Mysql> drop table test. no_such_table; ERROR 1051 (42S02): Unknown table 'test. no_such_table 'mysql> get diagnostics condition 1-> @ p1 = RETURNED_SQLSTATE, @ p2 = MESSAGE_TEXT; mysql> SELECT @ p1, @ p2; + ------- + -------------------------------- + | @ p1 | @ p2 | + ------- + -------------------------------------- + | 42S02 | Unknown table 'test. no_such_table '| + ------- + -------------------------------------- +

Options for leveraging the MySQL Diagnotics Area are detailed in the MySQL Diagnostics documentation. get diagnotics is well known ented in the Get Diagnostics documentation.

• Improved IPv6 Support
  • MySQL 5.6 improves INET_ATON () to convert and store string-based IPv6 addresses as binary data for minimal space consumption.
  • MySQL 5.6 changes the default value for the bind-address option from "0.0.0.0" to "0: 0" so the MySQL server accepts connections for all IPv4 and IPv6 addresses. you can learn more in the MySQL Documentation
• Partition Function Improvement
  • Improve the Performance of tables that contain a large number of partitions-MySQL 5.6 has greatly improved the performance and scalability of tables that contain a large number of partitions, especially the insert operation, it can efficiently operate on hundreds of shards.
  • Import/export tables to/from partitioned tables-MySQL 5.6 supports the use of alter table... the exchange partition statement modifies table partitions or subpartitions.
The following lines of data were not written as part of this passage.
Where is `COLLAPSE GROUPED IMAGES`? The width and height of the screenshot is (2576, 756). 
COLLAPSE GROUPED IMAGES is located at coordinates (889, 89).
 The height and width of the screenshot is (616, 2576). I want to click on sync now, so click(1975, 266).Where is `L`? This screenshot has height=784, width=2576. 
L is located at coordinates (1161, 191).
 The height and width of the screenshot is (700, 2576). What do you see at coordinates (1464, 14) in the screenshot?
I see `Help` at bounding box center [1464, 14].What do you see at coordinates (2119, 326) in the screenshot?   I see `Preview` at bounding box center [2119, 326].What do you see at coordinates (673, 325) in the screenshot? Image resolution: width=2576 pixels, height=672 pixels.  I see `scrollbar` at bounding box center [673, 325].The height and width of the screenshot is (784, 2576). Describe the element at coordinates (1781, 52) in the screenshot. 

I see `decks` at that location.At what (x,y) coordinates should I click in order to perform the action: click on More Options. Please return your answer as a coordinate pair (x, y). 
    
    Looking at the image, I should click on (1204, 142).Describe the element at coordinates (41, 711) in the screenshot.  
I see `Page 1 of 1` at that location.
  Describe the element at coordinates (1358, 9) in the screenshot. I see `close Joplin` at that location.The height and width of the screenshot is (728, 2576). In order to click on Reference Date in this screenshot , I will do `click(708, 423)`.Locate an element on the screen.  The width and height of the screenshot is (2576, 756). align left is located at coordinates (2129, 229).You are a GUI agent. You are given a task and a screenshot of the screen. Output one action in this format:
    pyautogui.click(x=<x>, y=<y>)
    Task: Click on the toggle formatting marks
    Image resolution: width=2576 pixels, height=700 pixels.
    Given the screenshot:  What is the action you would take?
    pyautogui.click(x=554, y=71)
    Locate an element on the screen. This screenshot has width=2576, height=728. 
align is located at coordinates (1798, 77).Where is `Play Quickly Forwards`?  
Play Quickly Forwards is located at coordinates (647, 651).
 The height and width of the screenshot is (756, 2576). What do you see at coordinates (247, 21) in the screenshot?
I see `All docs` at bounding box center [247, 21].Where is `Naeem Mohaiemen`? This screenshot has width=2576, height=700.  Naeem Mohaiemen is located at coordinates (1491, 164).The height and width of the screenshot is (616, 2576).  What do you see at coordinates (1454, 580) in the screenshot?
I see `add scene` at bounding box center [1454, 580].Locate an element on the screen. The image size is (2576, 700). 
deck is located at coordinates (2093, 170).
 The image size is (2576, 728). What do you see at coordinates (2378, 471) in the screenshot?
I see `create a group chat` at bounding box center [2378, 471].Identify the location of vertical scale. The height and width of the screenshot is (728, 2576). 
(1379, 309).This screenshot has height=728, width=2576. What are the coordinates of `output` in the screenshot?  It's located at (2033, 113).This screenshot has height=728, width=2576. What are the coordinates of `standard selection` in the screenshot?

Rows of partitions or subpartitions can be moved to unpartitioned tables, or reverse operations can be performed. For more details, see MySQL Documentation.
  • Explicitly select a partition-MySQL 5.6 displays the specified partition or sub-partition and retrieves data rows that meet the WHERE condition in these partitions. Similar to automatic partition pruning, the retrieved partition is specified by the statement provider. This operation supports query statements and other DML statements (SELECT, DELETE, INSERT, REPLACE, UPDATE, load data, and load xml ). For more information, see MySQL Documentation.
• Improved GIS: Precise spatial operations-MySQL 5.6 provides geometric operations via precise object shapes that conform to the OpenGIS standard for testing the relationship between two geometric values. Learn more by referencing the MySQL Documentation

Summary

MySQL 5.5 was once called the best MySQL version that has been released. Now MySQL 5.6 has improved its performance, scalability, transaction throughput, and availability, to meet the requirements of web, cloud, and embedded application scenarios. MySQL 5.6 is now officially released. you can download the fully-functioning in is now Generally Available and you can download the fully-functioning, production-ready product from the MySQL Developer Zone provides a complete download function for MySQL at the product level.

As mentioned above, this article only describes the main features of MySQL 5.6. for complete changes, see MySQL Documentation.

Link: http://dev.mysql.com/tech-resources/articles/mysql-5.6.html

Original article address: DBA and developer guide for MySQL 5.6. Thank you for sharing it with me.